Все засмеялись, сосредоточившись на чае, и только Мики ворчала в углу.
ГЛАВА V
Мария проснулась. Стараясь не шуметь, умылась, оделась и направилась на работу. В прорабской ей дали расписаться и без лишних трудов отправили с двумя другими девушками на объект. Там их ожидал мастер с ласковой фамилией Коровкин, парень лет тридцати, тихий, занятый своими мыслями. Алеша Коровкин был какой-то незаметный, вот только стоял рядом, но его в то же самое время словно никто не видел. Оглянется человек – нет его, будто никогда не было. И забывали о нем тут же. Он обладал удивительным свойством незаметного человека, которого никогда никто не мог найти, заметить или просто обратить на него внимания. Если мастера не было, его искали, а вот если он стоял рядом, то никому он не был нужен.

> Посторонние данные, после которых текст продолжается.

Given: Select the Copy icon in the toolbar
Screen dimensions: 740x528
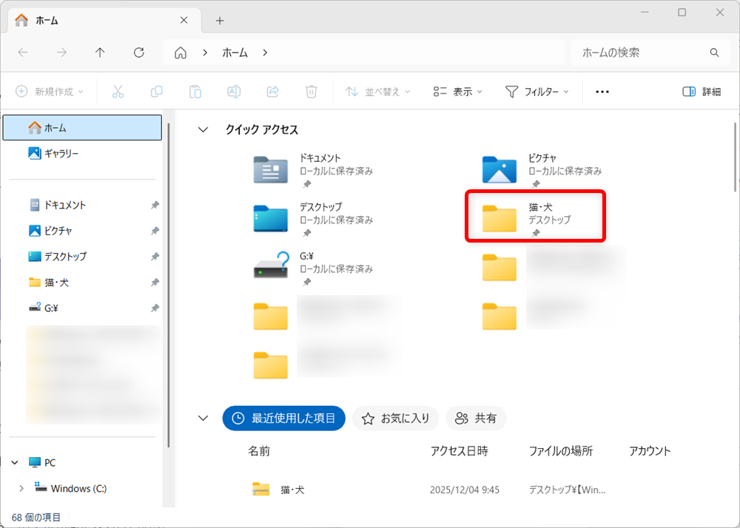Looking at the screenshot, I should tap(156, 91).
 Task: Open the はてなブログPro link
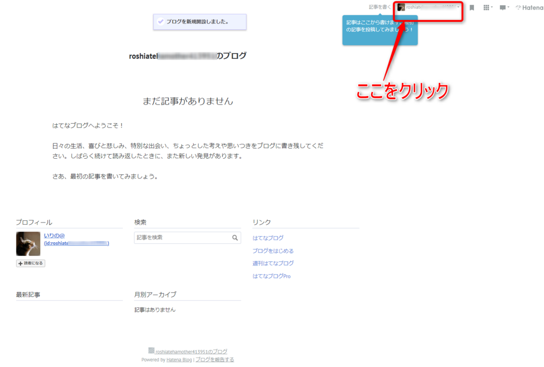[x=272, y=276]
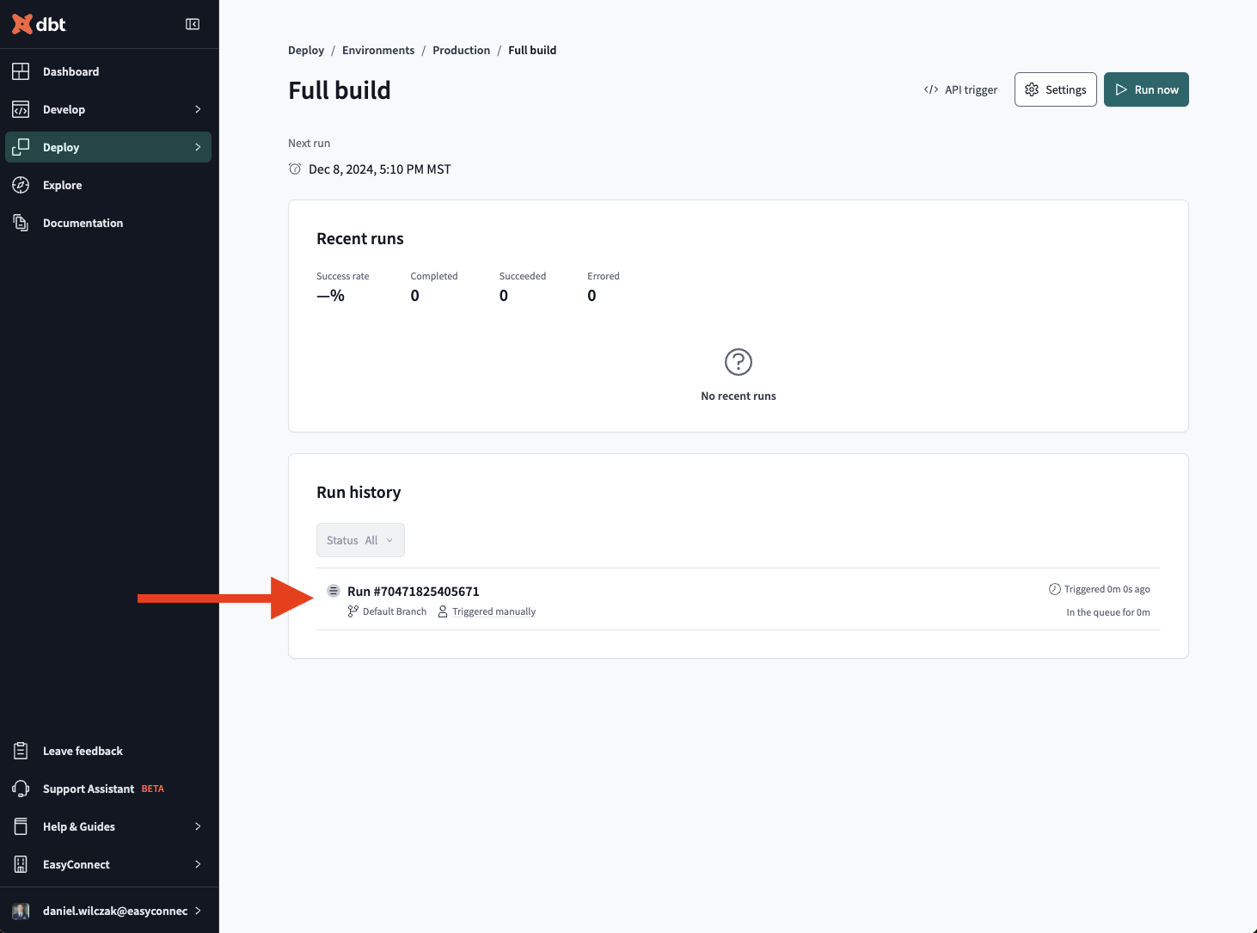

Мастер Коровкин выдал всем новенькие валики, щетки, ведра, краску в больших банках. Делал он все с такой мольбой в глазах, точно ему сегодня выпало другое – возвышенное предназначение, а он должен был заниматься унижающими его человеческое достоинство пустяками. Пока мастер ходил за спецовками, девушки познакомились, посидели, помолчали на солнышке. Все оказались из областей: Галя Шурина – из Сумской области, а Вера Конова – из Рязани. Когда появился Алеша Коровкин, неся спецовки в охапке, Вера Конова предложила:
– Давайте посмеемся?
Все трое, развеселившись от предложения, дружно расхохотались. Мастер растерялся.
– А вы что смеетесь? Над собою? Вот я вам спецовки приволок. Над собою разрешается смеяться, над собою всегда можно. В этом доме надо лестничные пролеты подкрасить заново. До вас тут красили халтурщики, и работу не принимают. Надо заново. Только труд на радость человечества!
Девушки оглянулись, перестав смеяться, – мастера и след простыл.
– Гляди, слинял, – сказала Галя Шурина и рассмеялась.